Passage shown.
□ □ □ □

Molecular ‘samurai sword’ controls plant growth
While the green nature that surrounds us flourishes, researchers from AMOLF and Wageningen University & Research reveal the secrets of a special protein that conducts this plant growth. Using a smart simulation program the researchers found out how this protein named katanin operates. They published their findings on June 19th in the journal PNAS.
Katanin, named after the Japanese word for samurai sword (katana) lives up to its name. The protein severs the microtubules – tube-like protein structures that serve as a scaffold for the basic building blocks of plants such as cellulose – at both the right time and the right place. Partly as a result of this, the microtubules grow in the right direction and they guide further growth and division of the plant cells and consequently the development of the entire plant.

□ □ □ □

Supplied data.
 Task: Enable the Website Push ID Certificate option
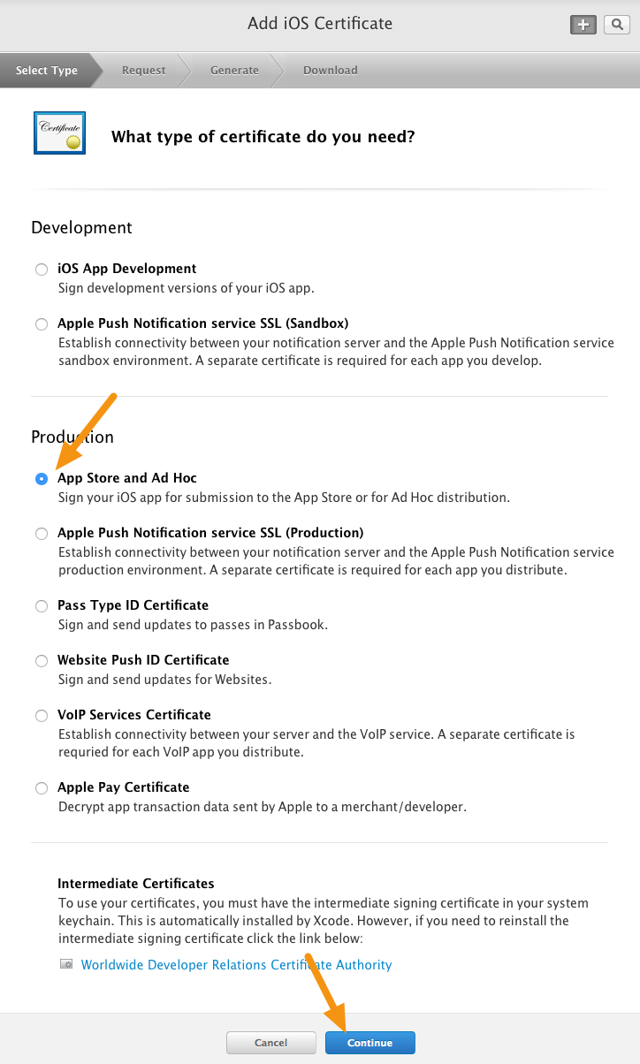[41, 661]
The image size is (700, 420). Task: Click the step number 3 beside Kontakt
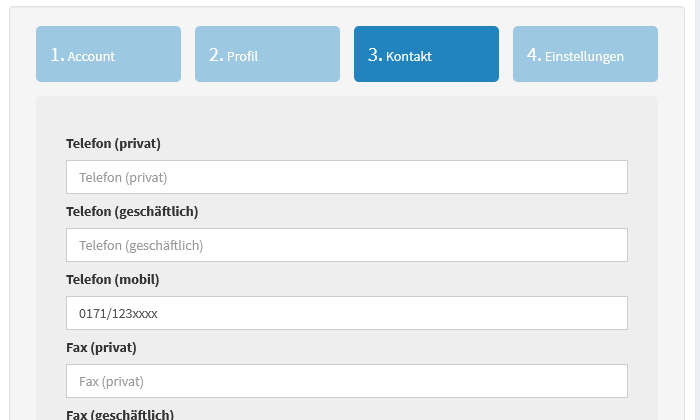click(375, 55)
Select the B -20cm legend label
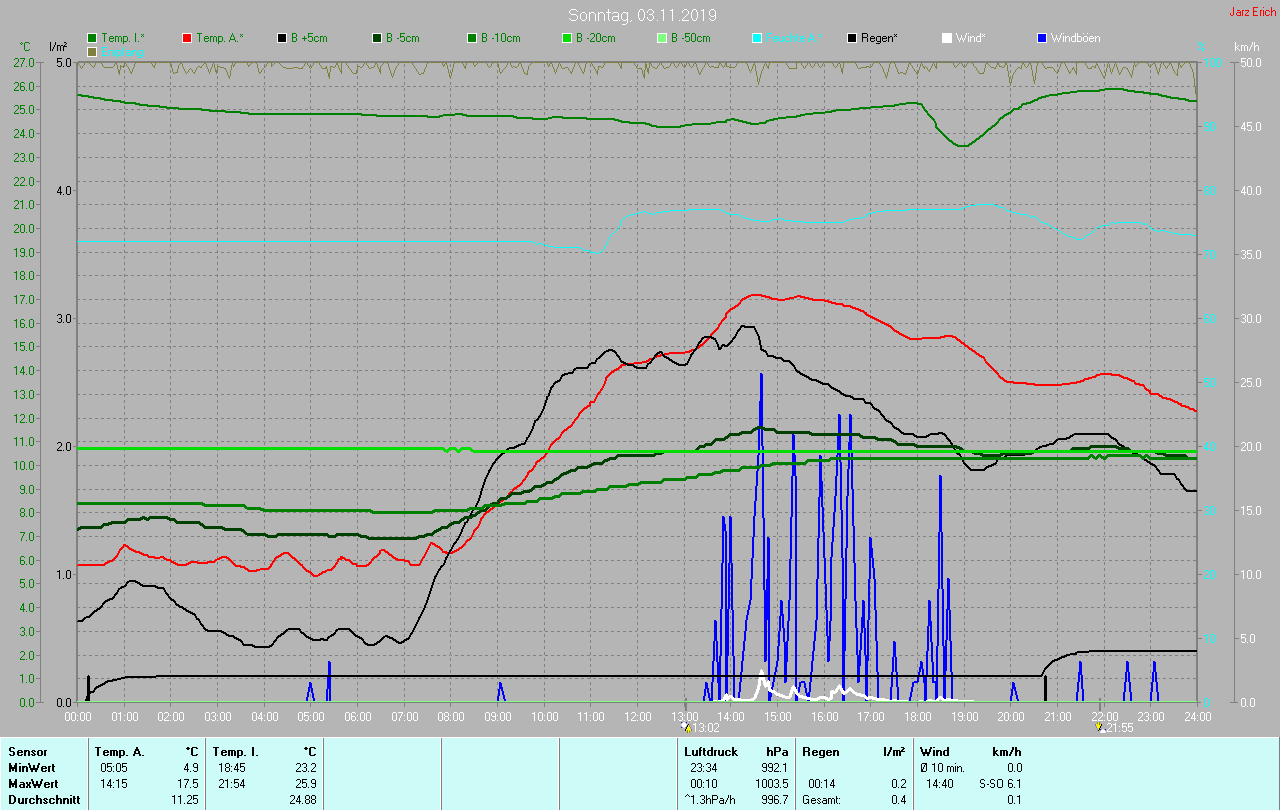Screen dimensions: 1280x810 pos(595,38)
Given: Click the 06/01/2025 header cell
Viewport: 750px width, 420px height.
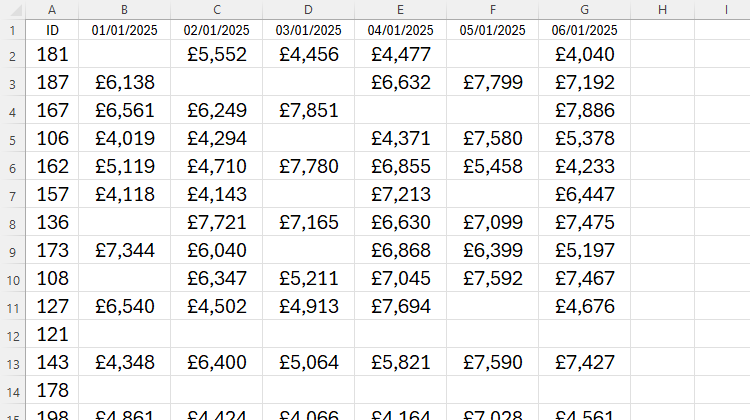Looking at the screenshot, I should click(x=585, y=30).
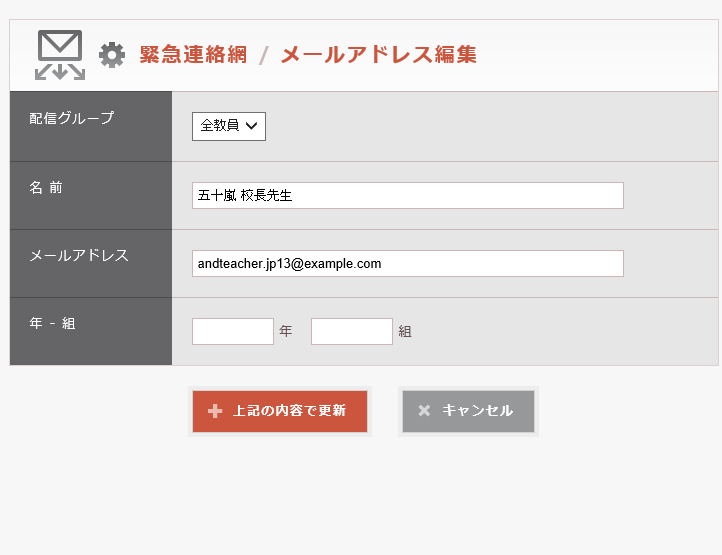
Task: Click the X icon on cancel button
Action: point(424,411)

□ □ □ □

Exercise set.
1: From the katanin article, copy the text word for word, starting at "Molecular ‘samurai sword’" and ending at "the journal PNAS.".
2: According to the katanin article, what word is the protein's name taken from?
3: Go on with the katanin article from where it stops.

Exercise responses.
1:
Molecular ‘samurai sword’ controls plant growth
While the green nature that surrounds us flourishes, researchers from AMOLF and Wageningen University & Research reveal the secrets of a special protein that conducts this plant growth. Using a smart simulation program the researchers found out how this protein named katanin operates. They published their findings on June 19th in the journal PNAS.

2: The Japanese word for samurai sword, katana.

3:
Extending microtubules
Microtubules can grow up to several tens of micrometers in length. They are located along the entire inside of the plant cell membrane and stretch out along the inside of the cell. The growth and division of a plant cell always takes place perpendicular to the direction in which the microtubules extend. “You can compare the cortical microtubule array (the scaffold structure formed by the microtubules, ed.) with a corset that you can unfold,” says Eva Deinum, first author of the publication and university lecturer at Wageningen University & Research (WUR). “Internally, plant cells are under considerable pressure, as a result of which they want to expand, grow and divide in all directions. The array determines in which direction that happens.’
Self-organizing mechanism
Plant cells are – certainly in comparison animal cells – incredibly large. For animal cells, a central distribution point for microtubules suffices. Plants, however, need a different ‘decentralized’ and self-organizing mechanism that carefully manages the growth of the microtubules. The ‘samurai sword protein’ katanin was found to play a crucial role in this mechanism.
Not indiscriminate severing
For a long time it was thought that katanin gave rise to more chaos because the number of degrees of freedom increases if the microtubules are severed in two. This conclusion proved to be too shortsighted, however. The group of researchers – all of them AMOLF alumini – under the leadership of Bela Mulder, who has been studying at AMOLF the cortical microtubule array since 2006, discovered that the protein does not severe indiscriminately. It works according to a fixed strategy, which guarantees that all of the microtubules grow in the right direction. “The microtubules are programmed in such a way that if they collide with each other – and therefore come into contact with each other – they stop growing and even start to shrink,” says Mulder. “That is the basic mechanism underlying the organization. The katanin comes into action as a backup to this basic mechanism, if two microtubules cross each other without colliding, in other words if they do not grow in the same direction. Here we can see that the protein usually severs the microtubule lying on top, i.e. the tube that arrived last.”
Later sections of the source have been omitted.